Africa: Outdated laws fail to stop abortions in Malawi, Namibia

Veteran human rights activist Emma Kaliya was among the leaders of 45 CSOs that convened at Mponela in Dowa

Useless and toothless outdated laws in many countries in Africa are failing to stop women from procuring abortions. The only impact of the useless laws is that they are forcing women to seeking backstreet abortions which end in serious complications and deaths. LAHJA NASUUTA of Southern Africa News and EMILY BANDA of CSJNEWS write.

 Unlike in the western world – abortions in almost all Africa are illegal. It is a highly controversial issue that many governments do their outmost to stay away from.  The citizenry is also divided over the matter.

There are those that believe abortion goes against the tenets of African values and traditions, and that from a religious stand point – it is unholy.  And there are those calling for legalisation of abortion, pointing to the fact that it will shield women from unnecessary death and emancipate them.

In Namibia, the abortion debate has been raging for many years. Abortion is still illegal under the Abortion and Sterilisation Act of 1975, an old law that the country adopted at independence from the South African former colonial regime.

The law only makes exemptions for abortion in extreme situations like rape, incest, or endangerment of the mother’s orchild’s life. Unlike Namibia, the new South African government has repealed the law and legalised abortion under the Choice on Termination of Pregnancy Act (Act 92 of 1996), which was promulgated in 1997.

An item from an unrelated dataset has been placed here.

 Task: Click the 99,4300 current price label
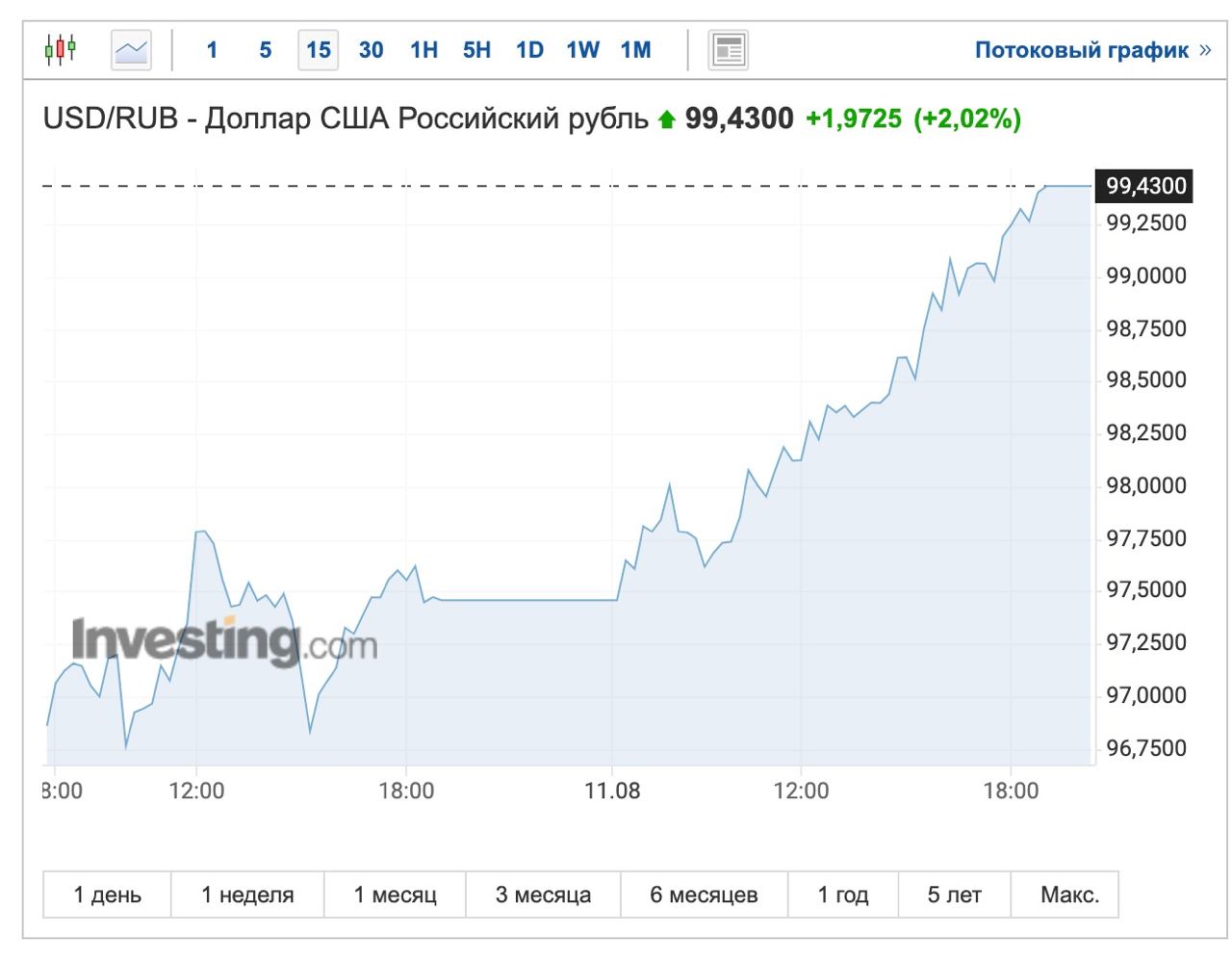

The abortion debate flared up in the National Assembly recently, during which female MPs from both the ruling party Swapo and the opposition ganged up and swiftly killed the discussion.

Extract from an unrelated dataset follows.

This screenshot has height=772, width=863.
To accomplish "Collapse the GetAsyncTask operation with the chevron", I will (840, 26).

Namibia’s Deputy Speaker Loide Kasingo led the onslaught on abortion arguing that the practice should not be entertained because it is the same as murder. Others including former Namibian Health Minister Petrina Haingura and Maureen Hinda, the Deputy Minister for International Relations and Cooperation, opposed the legalisation of abortion in Namibia.

According to Southern Africa Times, the debate came up after Health and Social Services Minister Dr Bernard Haufiku disclosed that 7 335 abortions cases recorded at public health centres across the country in 2016 – only 138 were performed in accordance with the law.

These figures somehow support the voices that call for the legalisation of abortion. The government figures show that the law in place just drove the practice to the backrooms instead of discouraging abortion completely.

Every week, there are police reports through the media of new-born babies dumped in rubbish bins, river beds, dams, and  other despicable places like pit latrines.

Same debate in Malawi

The debate on the need to review abortion laws is not only underway in Namibia but also in Malawi where human rights activists in Malawi have urged authorities to enact new Termination of Pregnancy legislation.

The calls are growing louder following revelations that 141,000 abortions occurred in Malawi in 2015.

According to research conducted by the US based Guttmacher Institute and the Centre for Reproductive Health at the University of Malawi’s College of Medicine, the majority of the abortions were performed under clandestine and unsafe conditions and most of them resulted in complications.

Commenting on the development during the dissemination of the research findings recently, veteran human rights activist Emma Kaliya said it was a pity that systematic discrimination of women continues despite the government signing many treaties.

“The statistics disseminated here are startling. It is a pity that women in Malawi continue to die from unsafe abortions and suffer in various ways despite government making commitment in the Constitution and through international treaties to ensure that women enjoy their sexual and reproductive health rights,” said Kaliya.

She said that the issue of abortion in Malawi was a class issue as rich women and girls are able to access safe services in private clinics while poor women in the rural areas are the ones who resort to unsafe means to terminate unintended pregnancies.

Research findings

The new research has revealed that in 2015, an estimated 60 percent of women who had an abortion experienced complications that required medical treatment in a health facility.

“Our study found that in 2015, more than half of all pregnancies in Malawi were unintended, and almost one-third of those unintended pregnancies ended in abortion,” said Dr. Chelsea Polis, senior research scientist at the Guttmacher Institute and lead author of the study.

She added: “Helping Malawian women avoid unintended pregnancy is critical to reducing the incidence of abortion and the complications and deaths that often follow unsafe, clandestine procedures.”

The study co-researcher Dr. Chisale Mhango, a senior lecturer at the University of Malawi’s College of Medicine said unsafe abortion is one of the major causes of maternal death in Malawi.

According to recent estimates, complications from abortion are the cause of 6-18 percent of maternal deaths in Malawi.

“Restrictive abortion laws do not stop abortions from occurring, they just drive them underground, forcing women to resort to clandestine procedures, which are often unsafe… Addressing unsafe abortion is an urgent public health priority,” observed Mhango

Shining stars

Strangely while Malawi is stuck with colonial abortion laws, the situation in neighbouring Zambia and Mozambique is different as both countries successfully reviewed their abortion laws.

In the same vein while in Namibia abortion law reform is facing resistance, South Africans are enjoying accessing to safe medical abortions.